Ricky Ponting writes in the Daily Mail that there is no point clamouring for some star to appear from outside the Australian tour party while Merv Hughes says in All Out Cricket it's not the batsman who are to blame.
"Let's get one thing clear. Australia cannot flick a switch and suddenly everything will be all right. We are not going to have a big group of young promising players all coming through to make things better. There are no better players outside this group who could come to the rescue but that doesn't mean there isn't a lot of talent in this Australia team. It is just that many of them are having to find their feet in the biggest series of them all."
"I still don't think we're performing particularly well as a bowling unit. Ryan Harris was a huge positive at Lord's and all the bowlers are bowling some good balls at stages but we're not putting England's batsmen under constant pressure. Is Jackson Bird going to come into the equation? I think he should."
Australia must repose faith in patience and effort instead of relying on traditional cricket catchphrases and scouring for quick fixes to resurrect their Test match form writes Greg Baum of the Age
Two others catchcries, siblings really, are that "you have to play your natural game", and "you have to be aggressive". They don't stand up. Steve Waugh's natural game cost him his place in the Test team, and looked likely to waste a wonderful natural talent. So he reincarnated himself as a Puritan and had a long, productive and successful career.

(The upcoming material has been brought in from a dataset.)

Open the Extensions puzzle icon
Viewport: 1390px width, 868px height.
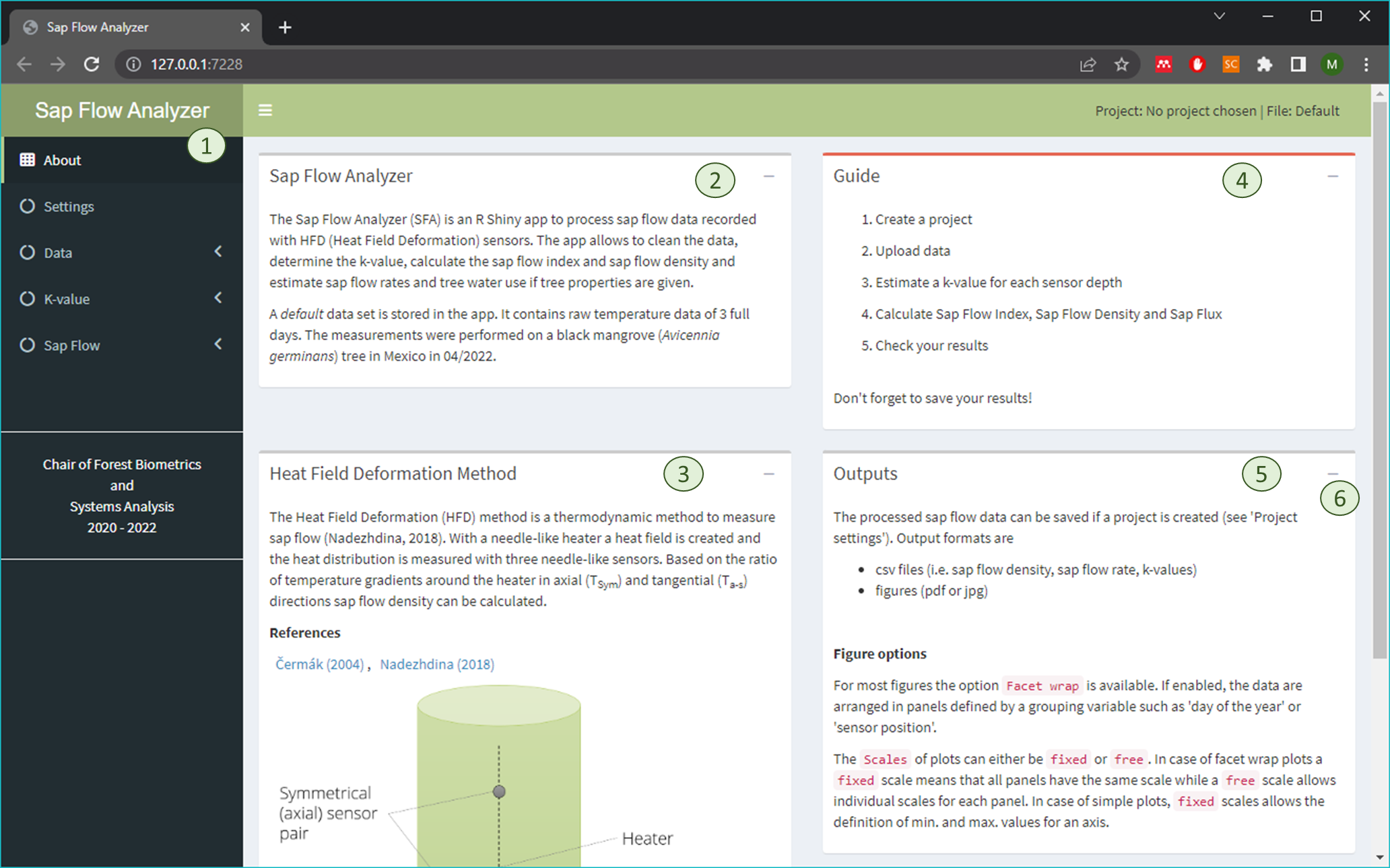click(x=1264, y=64)
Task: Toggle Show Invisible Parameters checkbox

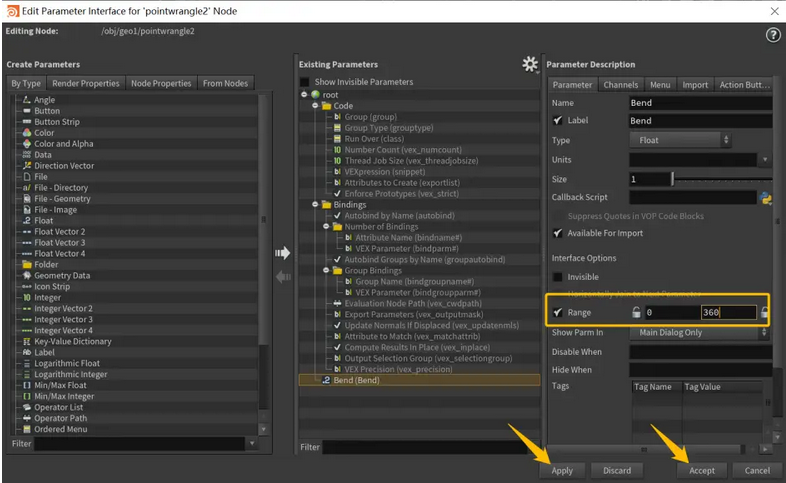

Osman Samiuddin of the National explores the two extremes of Pakistan bowler Wahab Riaz and explains the difficulty a one faces when he is entrusted with the 100th over of an ODI
That rush of a World Cup semi-final five-for against India in India? Kaput, amid the hangover of a spell against them that read 4-0-50-0 a year later. His entire bowling persona can be defined in such extremities: potentially he is fantastic, but sometimes that potential is not just frittered away, it is blasted by a series of explosive breakdowns. If his career were lyrics, Kylie Minogue and Kurt Cobain would have to be the alternating writers, happy shiny, simple pop one day; dark, heavy brooding rock the next.
After the Lord's debacle, Australia are 0-2 down in the Ashes and have very little to cheer. Malcolm Conn in Australia's Telegraph brings to light some foreboding statistics to add to the list of Australia's worries.
After a 4-0 defeat in India, Australia has now lost six Tests in a row for the first time since 1984. The worst losing streak is seven almost 130 years ago.